1st Place – Ceramics & Best of Show
School: Eagle River High School
When I was twelve years old, I was in an accident which caused the loss of sight in my left eye. My recovery took countless months due to various other injuries. Although dealing with seven broken bones and a major concussion was difficult, my sight loss challenged me the most.
After a couple weeks being home from the hospital, I realized I was able to see a tiny bit out of my blind eye. I was exhilarated; even though everything was dark and severely unfocused, there was hope. I decided to revisit my doctor who referred me to a neuro-ophthalmologist. At neuro-ophthalmology appointments, I participated in a few tests and therapy “games” to strengthen the little sight in my eye. My extended family jumped on the exciting possibility of gaining my sight back, and I joined them. I worked and worked at therapy, which was not only physically tiring, but it constantly reminded me of what I had been through. Instead of focusing on medical truth, I had convinced myself that if I kept working hard, I had a shot at my eye fully recovering.
I worked for almost a year at the taxing therapy exercises, which my family called the “Pirate Patch Games,” but my eye didn’t improve. I finally sat down with my doctor who explained that although I may be helping my eyes track together, my eye will never heal. I was devastated. I was mad at my family for giving me false hope, and I was even more mad at myself for believing them. I kept trying to work at therapy, but every time I practiced, I felt like screaming, and I eventually quit altogether.

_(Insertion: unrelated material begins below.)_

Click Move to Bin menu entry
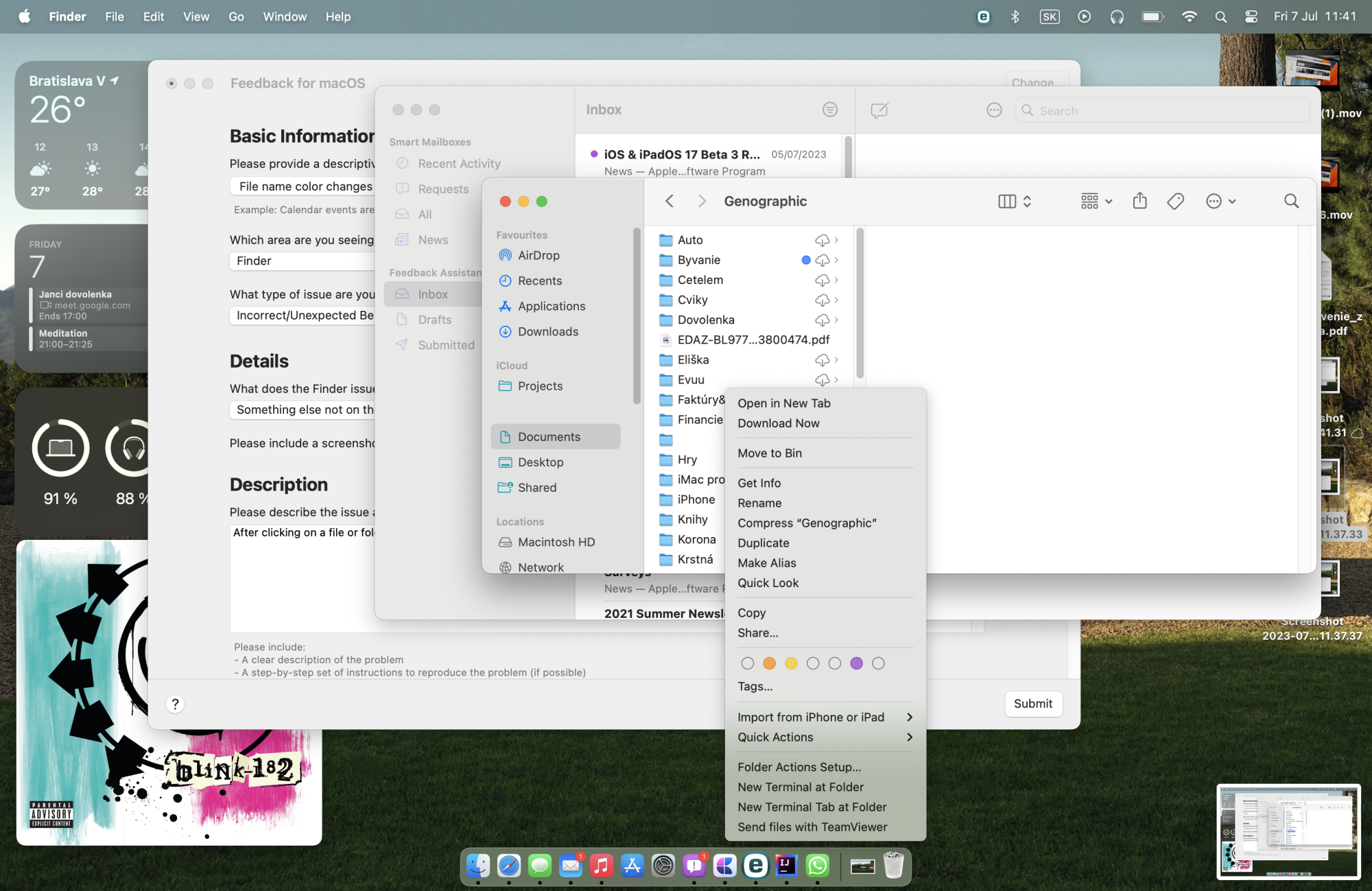Viewport: 1372px width, 891px height. 769,453
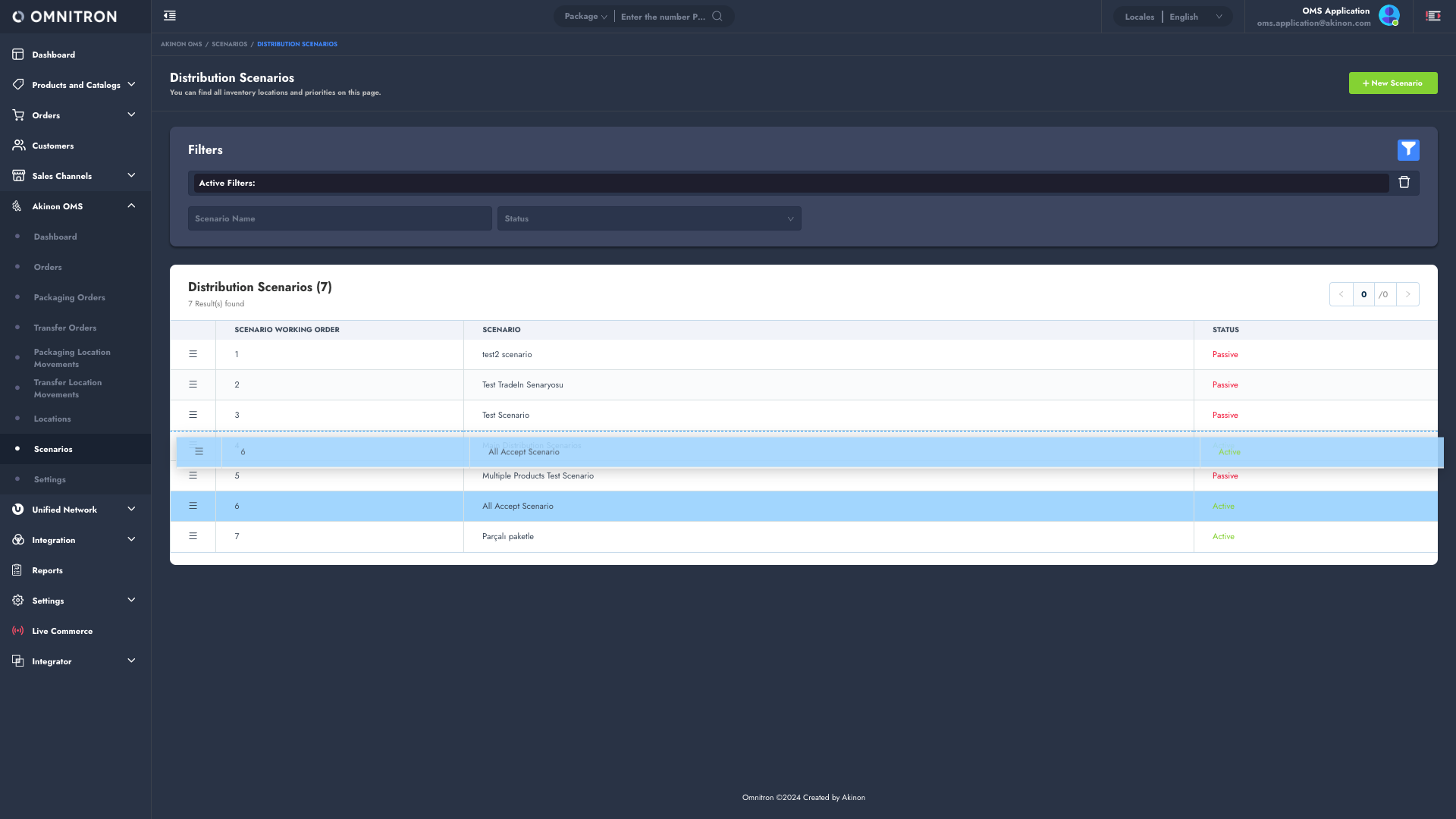Open the Status filter dropdown

click(x=648, y=218)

This year in art, I have focused on sharing my unique experience with vision loss through ceramics. This specific piece was about eye therapy. One of my frequent exercises involved little plastic geometric shapes. Someone would arrange a set of shapes, and I had to arrange another set of shapes to look identical to theirs using the limited sight in my blind eye. I usually had to sit with my face an inch away from the table, and it was always a long and aggravating process. For this piece, I wanted to make a pot that not only represented the therapy I practiced, but the emotions I felt during said practices. On one half, the shapes are uniform and smooth, while on the other half, they are missing or falling off. This contrast represents the simplistic normalcy of sight that my left eye will never have again.